Environmentalists preparing to celebrate Earth Day received a hefty setback this week when the Brazilian government gave the green light for plans to build the world’s third biggest dam that will flood a large swath of the Amazon rainforest.

The decision to grant a construction license for the Belo Monte hydroelectric plant came after a series of tense legal battles fought between environmental and indigenous rights groups and lawyers representing the government of President Luiz Inacio Lula da Silva.

The government finally won out Tuesday and awarded the $10 billion contract to a consortium of nine companies led by Chesf, a state-run electricity firm. The group could start work this year and begin transmitting power in February 2015.

With a proposed operating capacity of 11,200 megawatts, Belo Monte will be the third biggest dam project in the world behind China’s Three Gorges dam and the Itaipu dam Brazil currently runs with neighbor Paraguay.

However, it has caused huge controversy ever since the first feasibility studies were carried out in the 1970s. The 516 square kilometers due to be flooded are on the Xingu River and the amount of earth and rocks to be shifted will surpass that moved in the building of the Panama Canal.

Displacing local tribes

Indians from 14 different tribes live nearby. While the government says only 19,000 people will be affected, a review published last year by specialists in their respective fields said it could be as many as 40,000.

“We don’t accept the Belo Monte dam, because we understand that it is only going to bring destruction to our region,” indigenous leaders wrote in an open letter. “The way the white man is going, everything is going to be destroyed very quickly.”

Damage to the environment is also a major issue.
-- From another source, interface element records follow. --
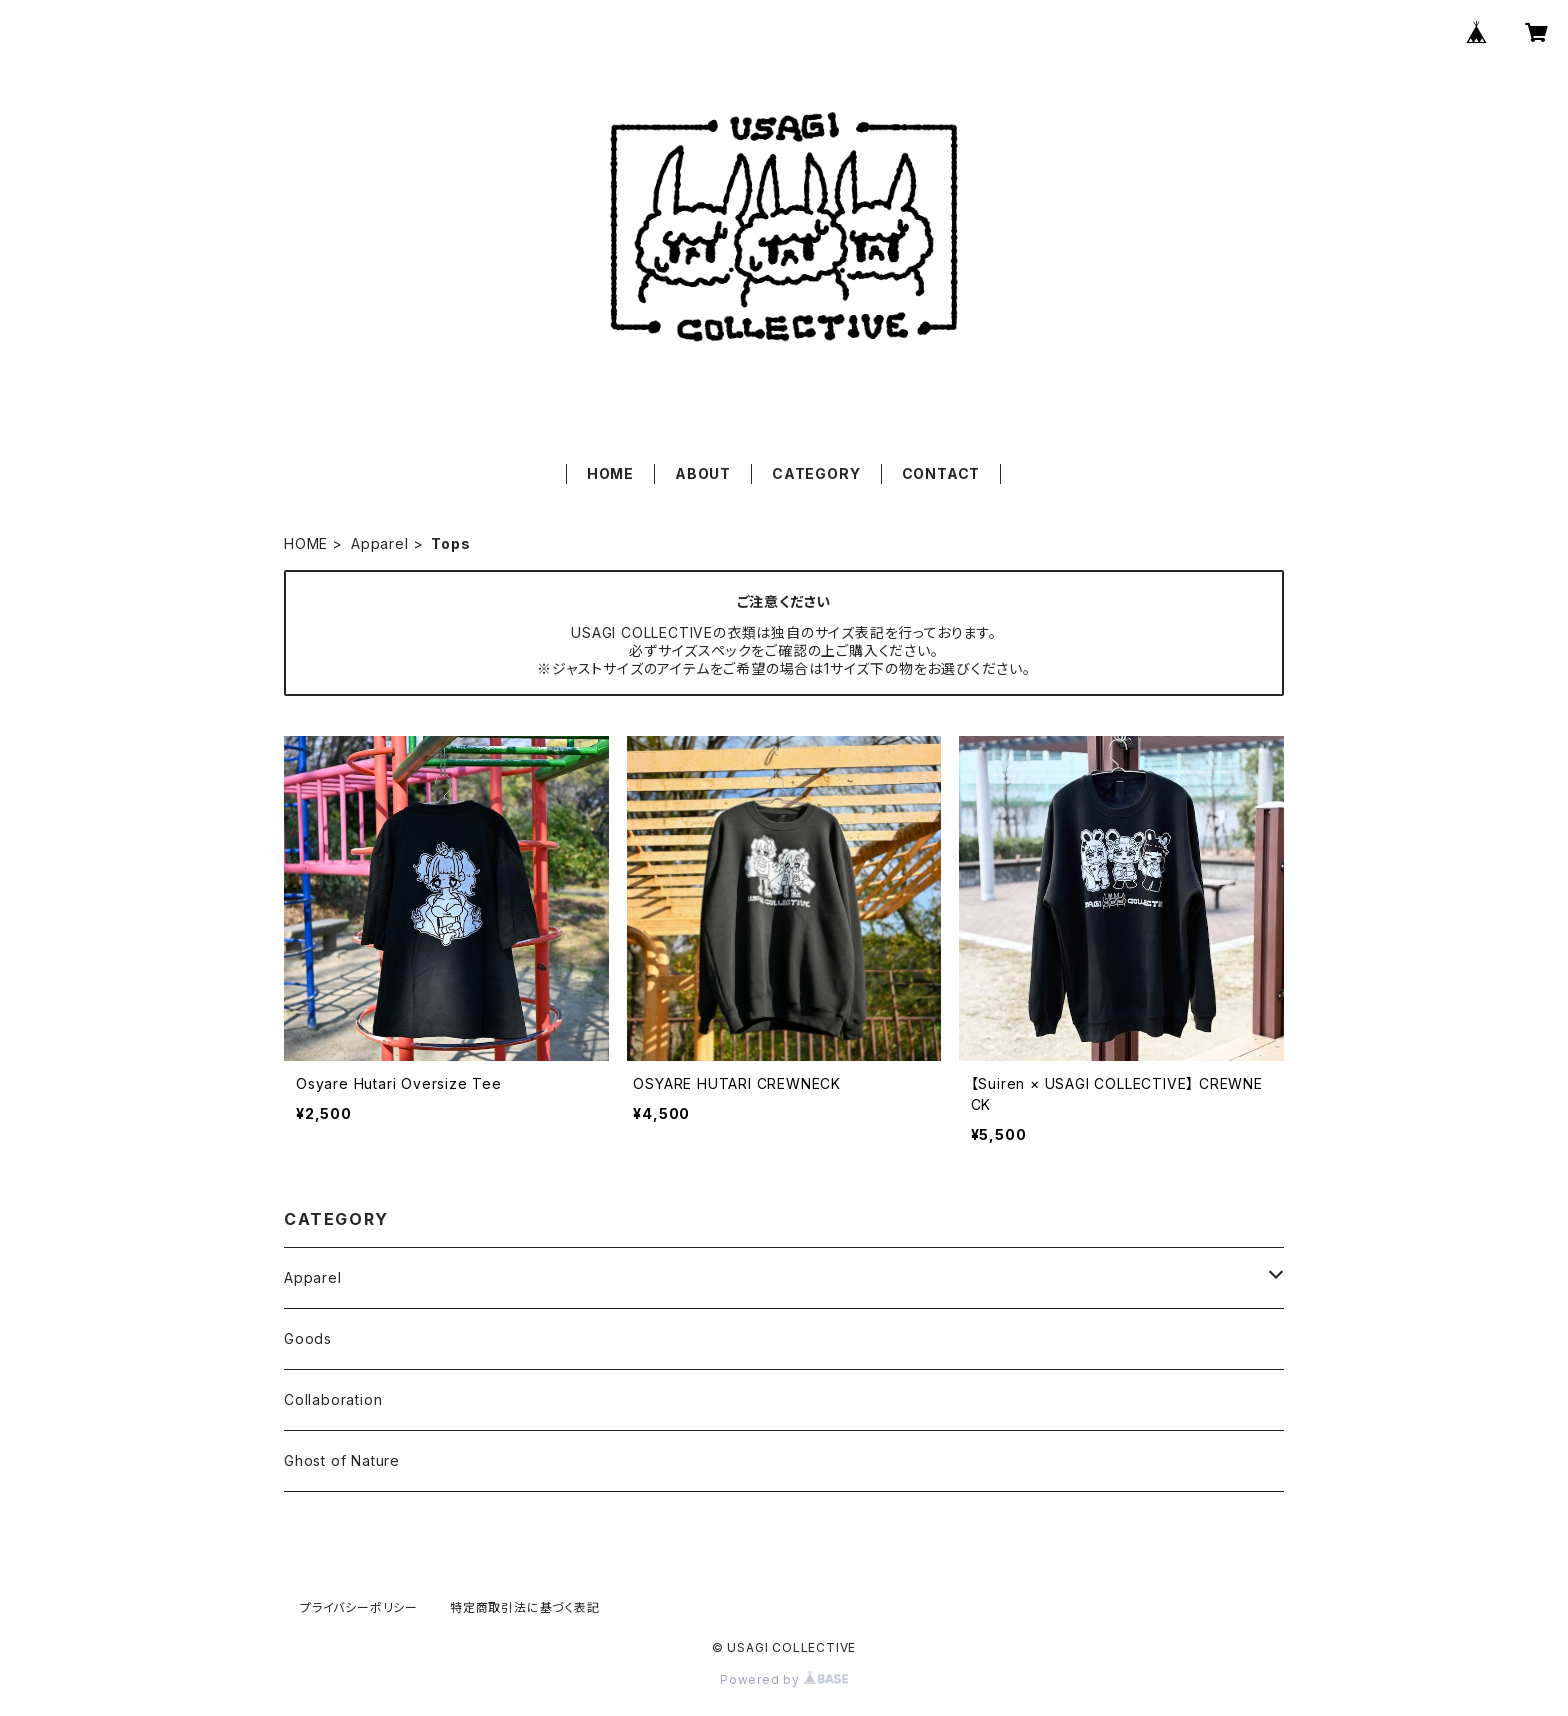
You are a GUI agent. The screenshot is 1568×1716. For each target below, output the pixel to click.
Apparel (380, 543)
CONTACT (941, 473)
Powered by (784, 1679)
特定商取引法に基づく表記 (525, 1607)
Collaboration (333, 1399)
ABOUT (703, 473)
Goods (308, 1338)
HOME (610, 473)
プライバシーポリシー (359, 1607)
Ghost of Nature (342, 1460)
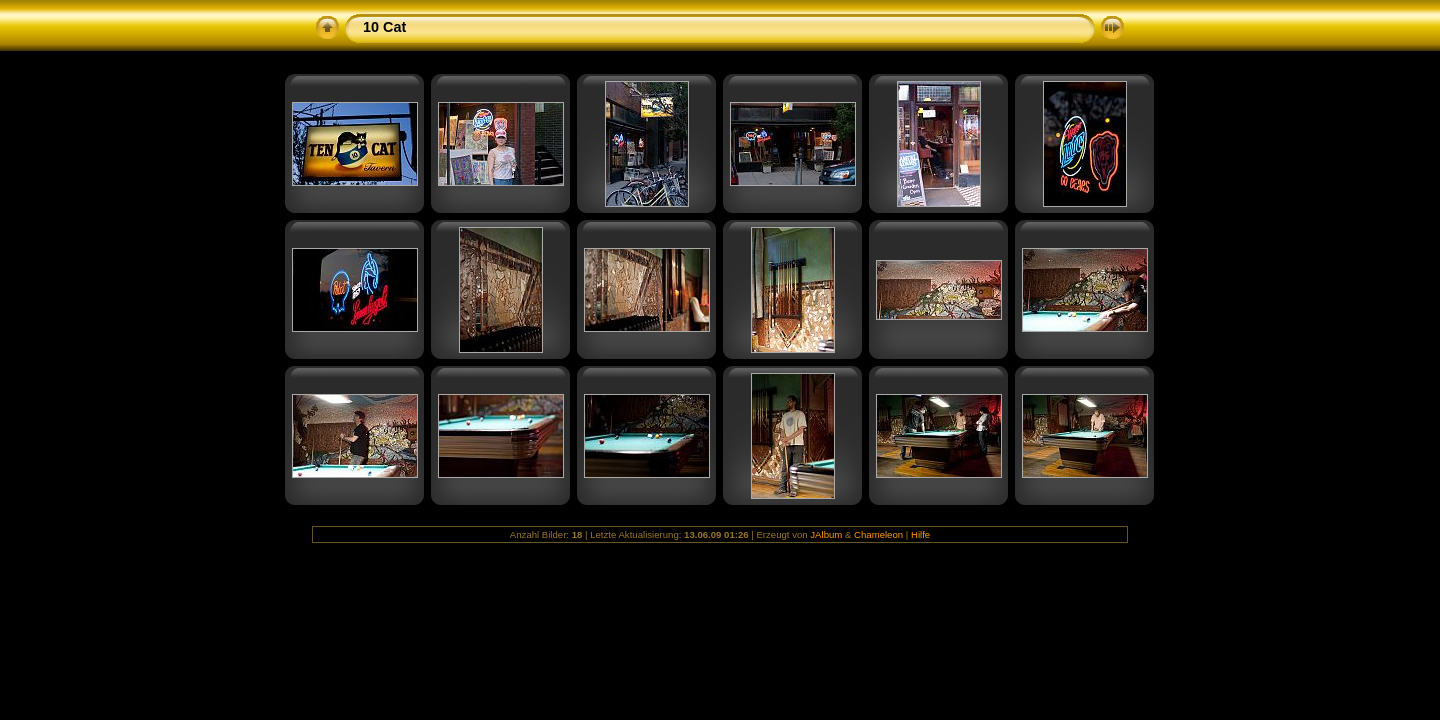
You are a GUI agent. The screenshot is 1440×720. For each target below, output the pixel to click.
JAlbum (826, 534)
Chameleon (878, 534)
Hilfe (920, 534)
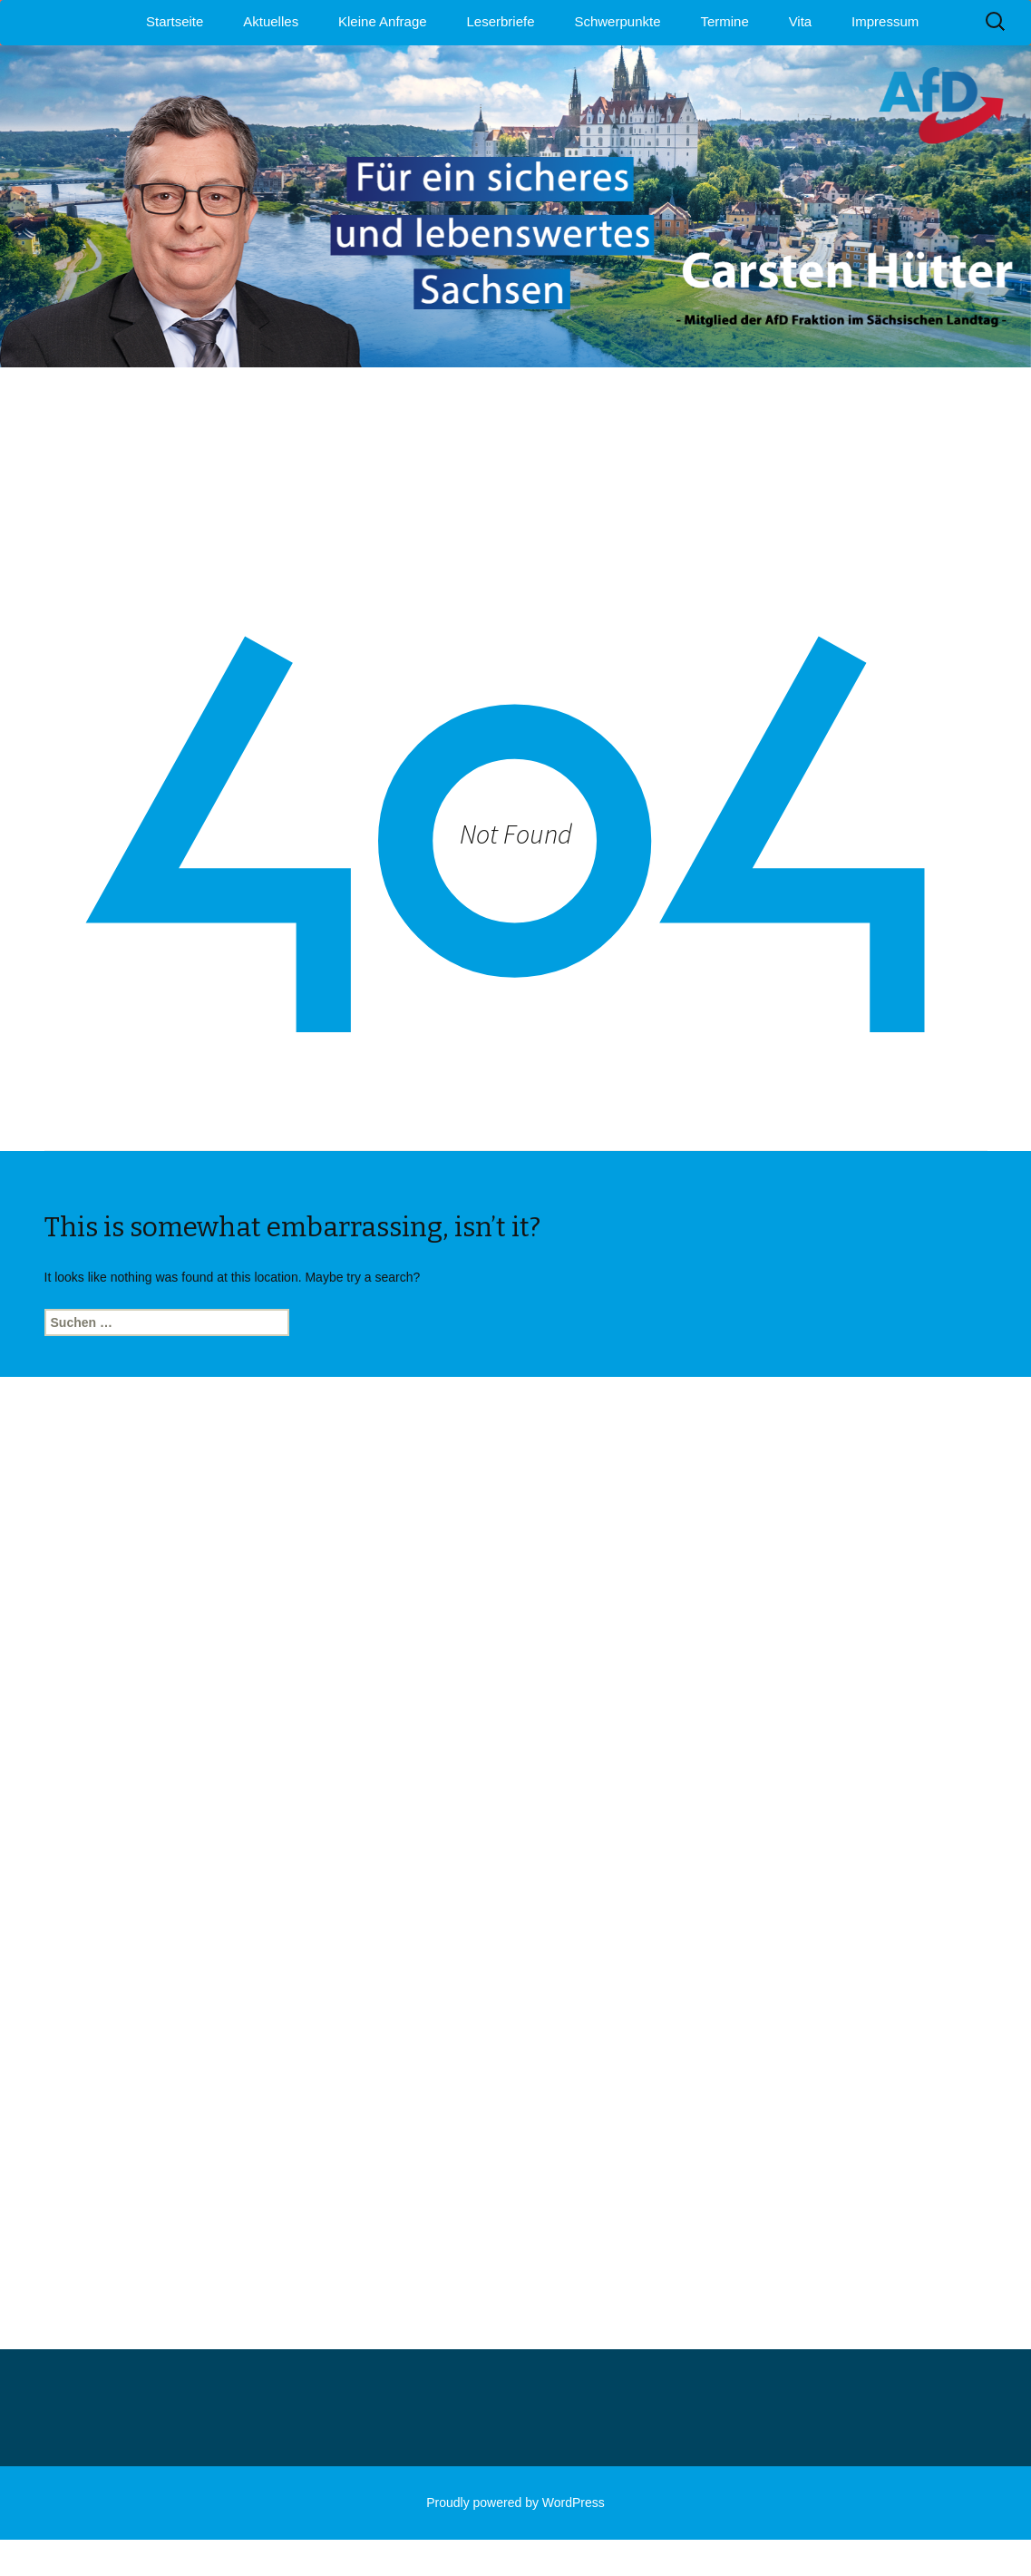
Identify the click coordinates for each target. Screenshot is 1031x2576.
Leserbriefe (501, 21)
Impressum (885, 21)
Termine (724, 21)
The Xingu river basin has about four times as many species of fish as the whole of Europe, but the work will kill millions of animals and threaten extinction for some species, said Hermes Medeiros, a local ecologist on the review board.

Deforestation is also a concern, and the dam will release large quantities of methane gas, which is more harmful than carbon dioxide, the review said. Some opponents also claim that the dam does not make economic sense, given that its generating capacity will be cut by two-thirds during the dry season.

Hollywood gets involved

Even Hollywood has gotten involved. Avatar director James Cameron met Indians at the site in March and asked President Lula to consider shelving the plan. Cameron’s involvement provoked shouts of American imperialism and awakened age old fears inside Brazil that outsiders want to seize control of the Amazon.

Lula said Brazil did not need advice from foreigners and declared, “No one is more worried about protecting Amazônia and the Indians than we are.”

An enthusiastic proponent of economic growth, Lula pointed out that hydropower is cleaner than many alternatives. His $500 billion infrastructure plan contains a blueprint to build another dozen dams in the Amazon basin.

Development specialists agreed that, with the Brazilian economy growing quickly, the country will have to find new ways of generating power.

“It’s obvious that the potential of the Amazon has to be exploited, it’s not a garden, it’s a place where people live, with responsibilities and compensations,” Luiz Pinguelli Rosa, an infrastructure specialist, told the O Globo newspaper.